- TASK TO COMPLETE:
Output all of the data verbatim.

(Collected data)
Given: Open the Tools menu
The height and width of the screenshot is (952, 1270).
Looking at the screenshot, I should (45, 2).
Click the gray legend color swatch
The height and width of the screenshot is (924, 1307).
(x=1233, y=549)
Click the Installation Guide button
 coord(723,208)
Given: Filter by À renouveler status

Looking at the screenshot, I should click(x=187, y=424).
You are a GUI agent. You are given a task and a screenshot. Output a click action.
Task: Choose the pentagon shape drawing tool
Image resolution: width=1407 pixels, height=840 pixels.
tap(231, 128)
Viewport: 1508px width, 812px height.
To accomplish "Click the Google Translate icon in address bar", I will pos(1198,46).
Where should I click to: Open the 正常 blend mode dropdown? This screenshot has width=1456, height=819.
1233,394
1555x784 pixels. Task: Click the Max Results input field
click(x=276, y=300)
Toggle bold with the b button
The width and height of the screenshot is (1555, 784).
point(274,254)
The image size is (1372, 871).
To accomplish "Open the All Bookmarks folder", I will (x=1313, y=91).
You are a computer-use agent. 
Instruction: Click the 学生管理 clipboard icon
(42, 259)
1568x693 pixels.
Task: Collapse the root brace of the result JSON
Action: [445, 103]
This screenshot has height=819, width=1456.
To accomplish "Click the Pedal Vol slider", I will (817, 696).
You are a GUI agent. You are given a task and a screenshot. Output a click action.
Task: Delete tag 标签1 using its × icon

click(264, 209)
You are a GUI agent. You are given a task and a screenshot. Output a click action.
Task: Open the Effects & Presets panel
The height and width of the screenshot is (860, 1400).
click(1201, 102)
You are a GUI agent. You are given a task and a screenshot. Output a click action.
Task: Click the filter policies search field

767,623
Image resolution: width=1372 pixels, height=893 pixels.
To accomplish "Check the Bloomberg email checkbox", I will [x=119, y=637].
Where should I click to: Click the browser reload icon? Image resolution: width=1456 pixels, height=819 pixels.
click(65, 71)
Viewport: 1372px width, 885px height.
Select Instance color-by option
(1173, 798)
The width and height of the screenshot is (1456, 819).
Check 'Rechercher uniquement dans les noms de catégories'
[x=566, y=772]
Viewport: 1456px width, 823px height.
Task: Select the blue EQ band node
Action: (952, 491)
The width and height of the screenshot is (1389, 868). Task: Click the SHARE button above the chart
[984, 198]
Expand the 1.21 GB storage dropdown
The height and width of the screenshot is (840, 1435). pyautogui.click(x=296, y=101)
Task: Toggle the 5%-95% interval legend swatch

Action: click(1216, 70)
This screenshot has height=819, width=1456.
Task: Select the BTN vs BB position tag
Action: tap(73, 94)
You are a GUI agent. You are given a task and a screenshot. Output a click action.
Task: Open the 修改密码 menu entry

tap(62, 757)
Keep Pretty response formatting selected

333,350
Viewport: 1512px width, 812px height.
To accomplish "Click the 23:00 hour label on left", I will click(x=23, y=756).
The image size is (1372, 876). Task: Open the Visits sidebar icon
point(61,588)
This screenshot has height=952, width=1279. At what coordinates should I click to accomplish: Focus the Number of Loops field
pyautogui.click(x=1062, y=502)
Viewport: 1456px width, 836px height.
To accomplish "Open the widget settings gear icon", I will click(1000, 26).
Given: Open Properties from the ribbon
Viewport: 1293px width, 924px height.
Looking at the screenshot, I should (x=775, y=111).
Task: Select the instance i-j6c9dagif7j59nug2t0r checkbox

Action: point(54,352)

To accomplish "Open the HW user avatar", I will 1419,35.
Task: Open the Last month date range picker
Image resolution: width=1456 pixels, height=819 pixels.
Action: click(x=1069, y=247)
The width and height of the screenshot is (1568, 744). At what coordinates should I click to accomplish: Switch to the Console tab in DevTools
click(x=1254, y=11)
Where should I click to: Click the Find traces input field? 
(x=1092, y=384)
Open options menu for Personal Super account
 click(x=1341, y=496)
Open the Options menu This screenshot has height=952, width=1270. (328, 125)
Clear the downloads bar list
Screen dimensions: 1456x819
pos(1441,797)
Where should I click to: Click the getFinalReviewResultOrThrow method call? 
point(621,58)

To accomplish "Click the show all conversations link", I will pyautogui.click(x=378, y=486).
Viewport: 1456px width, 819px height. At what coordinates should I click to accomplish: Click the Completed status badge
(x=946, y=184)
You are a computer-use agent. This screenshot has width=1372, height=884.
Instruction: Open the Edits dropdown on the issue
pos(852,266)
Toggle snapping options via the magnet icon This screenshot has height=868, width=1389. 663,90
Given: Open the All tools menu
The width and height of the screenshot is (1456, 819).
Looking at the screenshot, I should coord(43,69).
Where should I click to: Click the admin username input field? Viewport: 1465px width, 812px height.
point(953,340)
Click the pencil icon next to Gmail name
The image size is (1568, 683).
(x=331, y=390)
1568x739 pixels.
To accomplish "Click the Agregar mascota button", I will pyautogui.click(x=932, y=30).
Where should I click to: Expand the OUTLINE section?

- TASK SOLUTION:
Given: Open the Tools menu
The height and width of the screenshot is (952, 1270).
Looking at the screenshot, I should (45, 2).
Click the gray legend color swatch
The height and width of the screenshot is (924, 1307).
(x=1233, y=549)
Click the Installation Guide button
 coord(723,208)
Given: Filter by À renouveler status

Looking at the screenshot, I should click(x=187, y=424).
You are a GUI agent. You are given a task and a screenshot. Output a click action.
Task: Choose the pentagon shape drawing tool
Image resolution: width=1407 pixels, height=840 pixels.
tap(231, 128)
Viewport: 1508px width, 812px height.
To accomplish "Click the Google Translate icon in address bar", I will pos(1198,46).
Where should I click to: Open the 正常 blend mode dropdown? This screenshot has width=1456, height=819.
1233,394
1555x784 pixels. Task: Click the Max Results input field
click(x=276, y=300)
Toggle bold with the b button
The width and height of the screenshot is (1555, 784).
point(274,254)
The image size is (1372, 871).
To accomplish "Open the All Bookmarks folder", I will (x=1313, y=91).
You are a computer-use agent. 
Instruction: Click the 学生管理 clipboard icon
(42, 259)
1568x693 pixels.
Task: Collapse the root brace of the result JSON
Action: [445, 103]
This screenshot has height=819, width=1456.
To accomplish "Click the Pedal Vol slider", I will (817, 696).
You are a GUI agent. You are given a task and a screenshot. Output a click action.
Task: Delete tag 标签1 using its × icon

click(264, 209)
You are a GUI agent. You are given a task and a screenshot. Output a click action.
Task: Open the Effects & Presets panel
The height and width of the screenshot is (860, 1400).
click(1201, 102)
You are a GUI agent. You are given a task and a screenshot. Output a click action.
Task: Click the filter policies search field

767,623
Image resolution: width=1372 pixels, height=893 pixels.
To accomplish "Check the Bloomberg email checkbox", I will [x=119, y=637].
Where should I click to: Click the browser reload icon? Image resolution: width=1456 pixels, height=819 pixels.
click(65, 71)
Viewport: 1372px width, 885px height.
Select Instance color-by option
(1173, 798)
The width and height of the screenshot is (1456, 819).
Check 'Rechercher uniquement dans les noms de catégories'
[x=566, y=772]
Viewport: 1456px width, 823px height.
Task: Select the blue EQ band node
Action: (952, 491)
The width and height of the screenshot is (1389, 868). Task: Click the SHARE button above the chart
[984, 198]
Expand the 1.21 GB storage dropdown
The height and width of the screenshot is (840, 1435). pyautogui.click(x=296, y=101)
Task: Toggle the 5%-95% interval legend swatch

Action: click(1216, 70)
This screenshot has height=819, width=1456.
Task: Select the BTN vs BB position tag
Action: tap(73, 94)
You are a GUI agent. You are given a task and a screenshot. Output a click action.
Task: Open the 修改密码 menu entry

tap(62, 757)
Keep Pretty response formatting selected

333,350
Viewport: 1512px width, 812px height.
To accomplish "Click the 23:00 hour label on left", I will click(x=23, y=756).
The image size is (1372, 876). Task: Open the Visits sidebar icon
point(61,588)
This screenshot has height=952, width=1279. At what coordinates should I click to accomplish: Focus the Number of Loops field
pyautogui.click(x=1062, y=502)
Viewport: 1456px width, 836px height.
To accomplish "Open the widget settings gear icon", I will click(1000, 26).
Given: Open Properties from the ribbon
Viewport: 1293px width, 924px height.
Looking at the screenshot, I should (x=775, y=111).
Task: Select the instance i-j6c9dagif7j59nug2t0r checkbox

Action: point(54,352)

To accomplish "Open the HW user avatar", I will 1419,35.
Task: Open the Last month date range picker
Image resolution: width=1456 pixels, height=819 pixels.
Action: click(x=1069, y=247)
The width and height of the screenshot is (1568, 744). At what coordinates should I click to accomplish: Switch to the Console tab in DevTools
click(x=1254, y=11)
Where should I click to: Click the Find traces input field? 
(x=1092, y=384)
Open options menu for Personal Super account
 click(x=1341, y=496)
Open the Options menu This screenshot has height=952, width=1270. (328, 125)
Clear the downloads bar list
Screen dimensions: 1456x819
pos(1441,797)
Where should I click to: Click the getFinalReviewResultOrThrow method call? 
point(621,58)

To accomplish "Click the show all conversations link", I will pyautogui.click(x=378, y=486).
Viewport: 1456px width, 819px height. At what coordinates should I click to accomplish: Click the Completed status badge
(x=946, y=184)
You are a computer-use agent. This screenshot has width=1372, height=884.
Instruction: Open the Edits dropdown on the issue
pos(852,266)
Toggle snapping options via the magnet icon This screenshot has height=868, width=1389. 663,90
Given: Open the All tools menu
The width and height of the screenshot is (1456, 819).
Looking at the screenshot, I should coord(43,69).
Where should I click to: Click the admin username input field? Viewport: 1465px width, 812px height.
point(953,340)
Click the pencil icon next to Gmail name
The image size is (1568, 683).
(x=331, y=390)
1568x739 pixels.
To accomplish "Click the Agregar mascota button", I will pyautogui.click(x=932, y=30).
Where should I click to: Expand the OUTLINE section?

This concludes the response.